What you have to do: Quote the items verbatim from the line containing "Viewport: 1456px width, 838px height." through the end of the items, inclusive.

begin Entries supplied

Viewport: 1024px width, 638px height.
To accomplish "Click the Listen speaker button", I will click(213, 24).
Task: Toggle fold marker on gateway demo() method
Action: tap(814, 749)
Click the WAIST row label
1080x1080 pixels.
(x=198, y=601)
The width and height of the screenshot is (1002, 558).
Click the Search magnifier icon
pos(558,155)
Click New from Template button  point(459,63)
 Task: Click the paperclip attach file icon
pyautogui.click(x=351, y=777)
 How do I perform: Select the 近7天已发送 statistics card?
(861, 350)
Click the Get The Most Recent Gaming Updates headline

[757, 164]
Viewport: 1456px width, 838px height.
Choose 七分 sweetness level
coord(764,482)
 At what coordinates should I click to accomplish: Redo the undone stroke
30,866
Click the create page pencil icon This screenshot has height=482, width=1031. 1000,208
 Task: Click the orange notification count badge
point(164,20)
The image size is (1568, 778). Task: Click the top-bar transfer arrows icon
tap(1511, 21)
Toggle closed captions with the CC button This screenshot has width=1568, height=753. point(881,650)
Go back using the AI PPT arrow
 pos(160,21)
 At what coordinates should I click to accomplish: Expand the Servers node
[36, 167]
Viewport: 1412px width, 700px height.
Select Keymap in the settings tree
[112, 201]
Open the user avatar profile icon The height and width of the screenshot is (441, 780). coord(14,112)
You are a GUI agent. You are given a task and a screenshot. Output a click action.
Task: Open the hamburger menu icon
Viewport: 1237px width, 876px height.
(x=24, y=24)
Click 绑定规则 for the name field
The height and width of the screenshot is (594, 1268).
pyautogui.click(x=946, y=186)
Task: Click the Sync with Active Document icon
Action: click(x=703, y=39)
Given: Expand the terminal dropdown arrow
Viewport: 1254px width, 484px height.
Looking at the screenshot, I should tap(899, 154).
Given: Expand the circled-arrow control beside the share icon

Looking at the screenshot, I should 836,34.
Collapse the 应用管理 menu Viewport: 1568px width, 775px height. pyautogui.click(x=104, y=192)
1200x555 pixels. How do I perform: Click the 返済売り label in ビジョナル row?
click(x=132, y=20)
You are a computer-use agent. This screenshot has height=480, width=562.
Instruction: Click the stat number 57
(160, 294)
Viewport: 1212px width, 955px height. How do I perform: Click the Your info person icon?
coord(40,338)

end Entries supplied

Full output:
Viewport: 1456px width, 838px height.
Choose 七分 sweetness level
coord(764,482)
 At what coordinates should I click to accomplish: Redo the undone stroke
30,866
Click the create page pencil icon This screenshot has height=482, width=1031. 1000,208
 Task: Click the orange notification count badge
point(164,20)
The image size is (1568, 778). Task: Click the top-bar transfer arrows icon
tap(1511, 21)
Toggle closed captions with the CC button This screenshot has width=1568, height=753. point(881,650)
Go back using the AI PPT arrow
 pos(160,21)
 At what coordinates should I click to accomplish: Expand the Servers node
[36, 167]
Viewport: 1412px width, 700px height.
Select Keymap in the settings tree
[112, 201]
Open the user avatar profile icon The height and width of the screenshot is (441, 780). coord(14,112)
You are a GUI agent. You are given a task and a screenshot. Output a click action.
Task: Open the hamburger menu icon
Viewport: 1237px width, 876px height.
(x=24, y=24)
Click 绑定规则 for the name field
The height and width of the screenshot is (594, 1268).
pyautogui.click(x=946, y=186)
Task: Click the Sync with Active Document icon
Action: click(x=703, y=39)
Given: Expand the terminal dropdown arrow
Viewport: 1254px width, 484px height.
Looking at the screenshot, I should tap(899, 154).
Given: Expand the circled-arrow control beside the share icon

Looking at the screenshot, I should 836,34.
Collapse the 应用管理 menu Viewport: 1568px width, 775px height. pyautogui.click(x=104, y=192)
1200x555 pixels. How do I perform: Click the 返済売り label in ビジョナル row?
click(x=132, y=20)
You are a computer-use agent. This screenshot has height=480, width=562.
Instruction: Click the stat number 57
(160, 294)
Viewport: 1212px width, 955px height. How do I perform: Click the Your info person icon?
coord(40,338)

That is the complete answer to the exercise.